Dieselgate drives more scrutiny

Bureaucrats wind up compliance checks in wake of emissions scandal

The process of gaining bureaucratic approval of new vehicles has become tougher since the Volkswagen ‘Dieselgate’ scandal broke last September, one of Ford’s most senior global engineers has revealed.

While careful to avoid naming Volkswagen or use the term Dieselgate, which refers to VW’s decision to sell diesel engines fitted with a defeat device that cheated on NoX emissions, the vehicle and engineering manager of Ford Performance Tyron Johnson spoke of the increased amount of official scrutiny being applied to new vehicles since last September, the time when the scandal first became public.

Speaking while in Australia for the local launch of Ford's new Focus RS, Johnson revealed the hyper-hatch had been subject to drive-by noise testing three times before being homologated.

“Because of the events of one of our major competitors recently, the officials in all the countries are looking at what the OEMs are doing in terms of anything you want to homologate, for example drive-by noise,” Johnson explained.

“They look at it very, very closely. So we actually had to do the drive-by noise test three times, because the officials wanted us to do it three time because they wanted to make absolutely sure we actually passed the test.

“Throughout the program we actually had to redesign the exhaust system two and a half times to get the noise we wanted and to get the drive-by noise that’s required by law in the various countries around the world.”

Johnson said the increased scrutiny was not an issue for Ford, which had also wound up its own level of internal compliance checks since last September.

“I think it’s appropriate that the regulators are spending time looking at a lot of things.

“It is not just the sound that is scrutinised more. It is everything being scrutinised more. The officials are just looking at everything much more closely.

“The companies are looking at their test results much more closely – not just Ford, but all companies.

“They are saying ‘we are 100 per cent sure this is correct, but let’s be 110 per cent sure’.”

Johnson downplayed the additional cost such added processes added to vehicle development programs, instead citing the organisational headaches it generated.

“It’s just another frustration, another thing that you have to do,” he said.
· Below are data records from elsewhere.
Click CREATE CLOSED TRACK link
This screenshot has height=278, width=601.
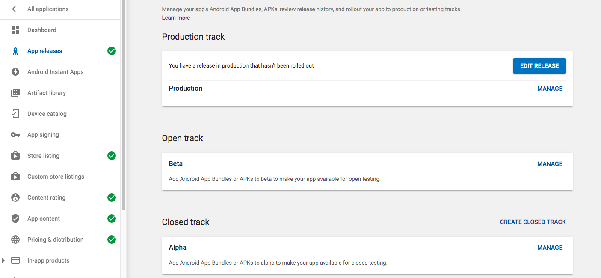[533, 222]
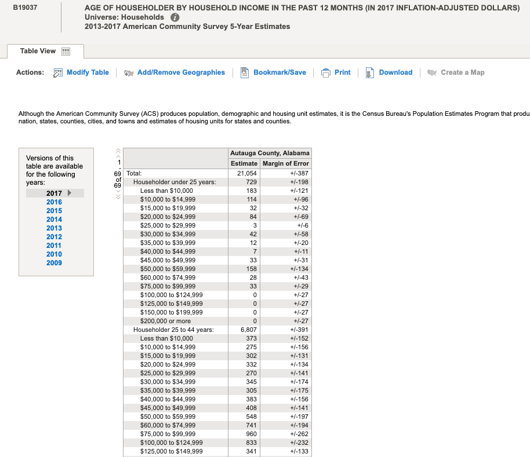The image size is (530, 457).
Task: Click the Bookmark/Save page icon
Action: 244,72
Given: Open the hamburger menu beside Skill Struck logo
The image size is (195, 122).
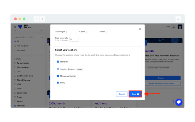Looking at the screenshot, I should [x=15, y=27].
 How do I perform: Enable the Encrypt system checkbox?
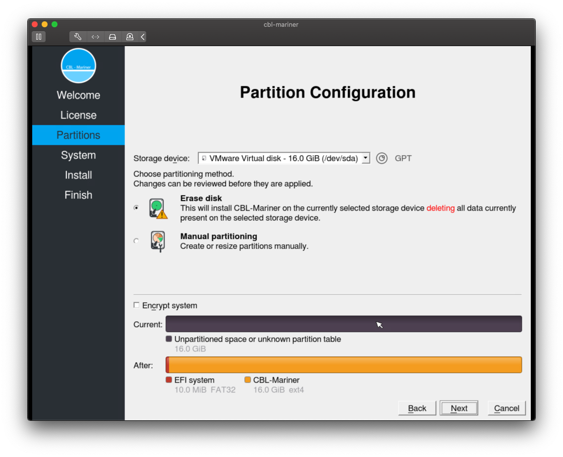[x=137, y=305]
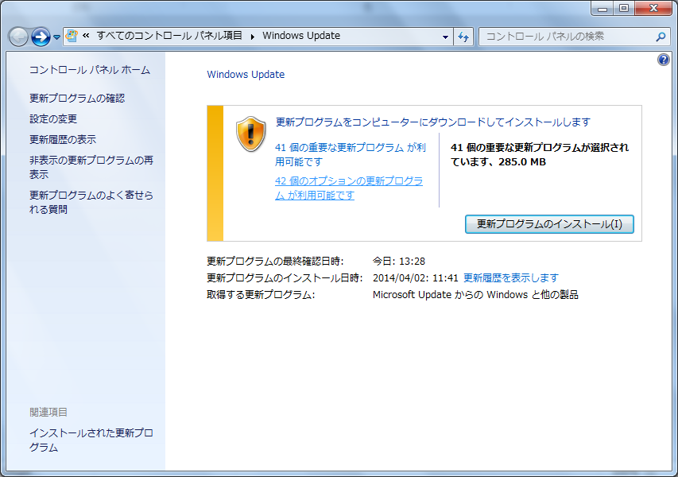Click 非表示の更新プログラムの再表示 link
The height and width of the screenshot is (477, 678).
coord(91,167)
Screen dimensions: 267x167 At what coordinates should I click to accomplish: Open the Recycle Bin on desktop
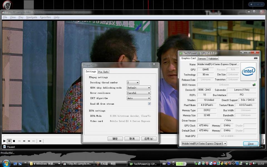pyautogui.click(x=8, y=5)

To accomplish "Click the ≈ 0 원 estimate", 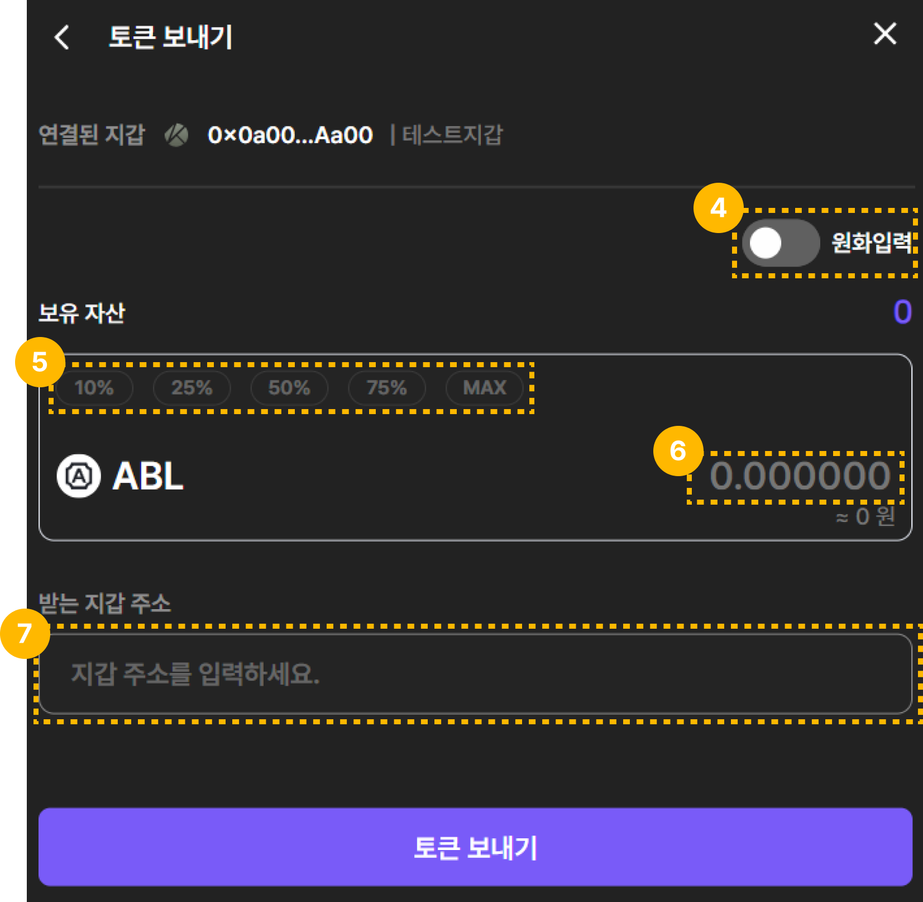I will point(865,517).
“It slows you down a little, because it is part of people’s time to do this stuff. Someone has to spend time doing it and if they are spending time doing this then they are not spending time doing something else, which is what they were supposed to be doing.

“I have to figure out how I get the other thing done if they are doing this.”

Asked how the European automotive engineering community regarded Volkswagen’s decision to purposely cheat emission regulations, Johnson was cautious in his response but also clearly unimpressed.

“You are asking a difficult question for me because I don’t want to throw any one else into it,” he said. “There are some very good players and there are some less than very good players.”

He then added: “If they had made an honest mistake that is one thing, anyone can make a mistake. That’s not what they did.”